You need to think of and register the hostname for your future blog using any of the trusted domain name registrars: Domain.com, GoDaddy, Bluehost and other. Each of them provide instructions on how to configure your hostname and make it available to the public.

Avg. price: $4.5/month

SSL/TLS

Nowadays browsers show nasty warning in the address bar for websites that use HTTP. Even if your visitors don’t post any personal data at your blog and their data is safe this warning discredits your setup. Fortunately Letsencrypt service provides easy to use and free Certificate Authority and you’ll have SSL/TLS enabled in no time.

Sample nginx configuration

Let’s arrange all the things together now. I’ll assume you use example.com as your hostname and your blog lives in root domain: example.com/. You’ll need to change these values in the configs below to your hostname. Here’s an example setup of your personal server with your blog running on http://127.0.0.0.1:4000 locally.

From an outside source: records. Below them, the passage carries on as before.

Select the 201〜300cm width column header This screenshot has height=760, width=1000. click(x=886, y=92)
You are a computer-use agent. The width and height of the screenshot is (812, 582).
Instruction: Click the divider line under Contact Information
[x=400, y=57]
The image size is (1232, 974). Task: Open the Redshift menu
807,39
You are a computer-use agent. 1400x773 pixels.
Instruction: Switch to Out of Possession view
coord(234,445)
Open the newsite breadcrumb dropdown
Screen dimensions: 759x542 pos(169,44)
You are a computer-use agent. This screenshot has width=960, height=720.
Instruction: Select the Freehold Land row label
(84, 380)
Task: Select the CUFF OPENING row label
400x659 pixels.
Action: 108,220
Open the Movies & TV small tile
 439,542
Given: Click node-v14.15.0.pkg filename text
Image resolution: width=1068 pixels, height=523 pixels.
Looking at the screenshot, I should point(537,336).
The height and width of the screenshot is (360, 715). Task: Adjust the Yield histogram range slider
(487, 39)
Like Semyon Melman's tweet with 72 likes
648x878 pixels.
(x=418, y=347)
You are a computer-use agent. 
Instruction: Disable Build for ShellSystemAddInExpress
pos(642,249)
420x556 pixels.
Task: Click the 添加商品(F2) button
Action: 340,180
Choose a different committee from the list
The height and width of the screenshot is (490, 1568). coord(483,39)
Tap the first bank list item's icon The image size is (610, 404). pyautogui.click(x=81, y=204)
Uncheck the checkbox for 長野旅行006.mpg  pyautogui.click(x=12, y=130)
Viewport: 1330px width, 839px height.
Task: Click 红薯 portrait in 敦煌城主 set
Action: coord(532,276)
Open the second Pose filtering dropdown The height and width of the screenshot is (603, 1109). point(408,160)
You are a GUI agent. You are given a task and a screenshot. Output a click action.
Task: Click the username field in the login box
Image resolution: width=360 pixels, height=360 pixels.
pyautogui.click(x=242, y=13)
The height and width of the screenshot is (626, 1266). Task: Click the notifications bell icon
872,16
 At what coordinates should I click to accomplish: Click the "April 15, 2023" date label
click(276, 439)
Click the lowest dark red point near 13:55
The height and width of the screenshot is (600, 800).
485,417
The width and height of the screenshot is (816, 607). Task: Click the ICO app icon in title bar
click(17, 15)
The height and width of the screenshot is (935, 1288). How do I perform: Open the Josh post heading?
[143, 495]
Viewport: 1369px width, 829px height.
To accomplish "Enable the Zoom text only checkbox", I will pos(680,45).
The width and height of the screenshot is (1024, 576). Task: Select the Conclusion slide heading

Add nginx /etc/nginx/sites-available/example.com file:

# Redirect all http -> https
server {
    server_name www.example.com example.com;
    return 301 https://example.com$request_uri;
}

# Redirect https://www.example.com -> https://example.com
server {
  listen 443 ssl;
  
  # Certificates obtained from Letsencrypt step
  ssl_certificate     /etc/letsencrypt/live/example.com/fullchain.pem;
  ssl_certificate_key /etc/letsencrypt/live/example.com/privkey.pem;
  
  server_name www.example.com;
  return 301 https://example.com$request_uri;
}

# Main server handler
server {
  listen 443 ssl;
  server_name example.com;
  
  # Certificates obtained from Letsencrypt step
  ssl_certificate     /etc/letsencrypt/live/example.com/fullchain.pem;
  ssl_certificate_key /etc/letsencrypt/live/example.com/privkey.pem;
  
  # Force trailing slash in the url
  rewrite ^([^.]*[^/])$ $1/ permanent;

  # Pass all requests to your local Docker service
  location / {
    proxy_pass http://127.0.0.1:4000;
  }
}

And add it to enabled sites:

ln -s /etc/nginx/sites-available/example.com /etc/nginx/sites-enabled/
systemctl restart nginx

Now your website should be available online via your selected hostname.

New posts

The workflow for the new posts is:

  1. Create a new YYYY-MM-DD-title.md post in _posts directory
  2. Run your blog locally to verify
    make docker-run
    
  3. Push your changes to the repository:
    git add --update
    git ci -m 'New post'
    git push origin master
    
  4. Login to your remote server and obtain the changes:
    cd /where/your/blog/is/located/
    git pull
    

    Jekyll will automatically rebuild the website and new post will appear online. However if you make some configuration changes to the website (e.g. edit _config.yml) you’ll also need to restart docker website service:

    systemctl restart my-blog
    

What next

This section describes various improvements over your current setup.

Jekyll plugins

Jekyll has a nice collection of plugins that can greatly extend its functionality. I personally ose the following:

CI

It may be tedious to have to login to your server every time you write a post to do git pull. CircleCI may automate this step for you. Specific CI setup is out of scope of this post.

Analytics

If you are interested in your audience, which articles are more popular and general user statistics you should consider adding Google Analytics to your blog. You simply add a special block if JavaScript code into page footer and then be able to view various metrics in the Dashboard.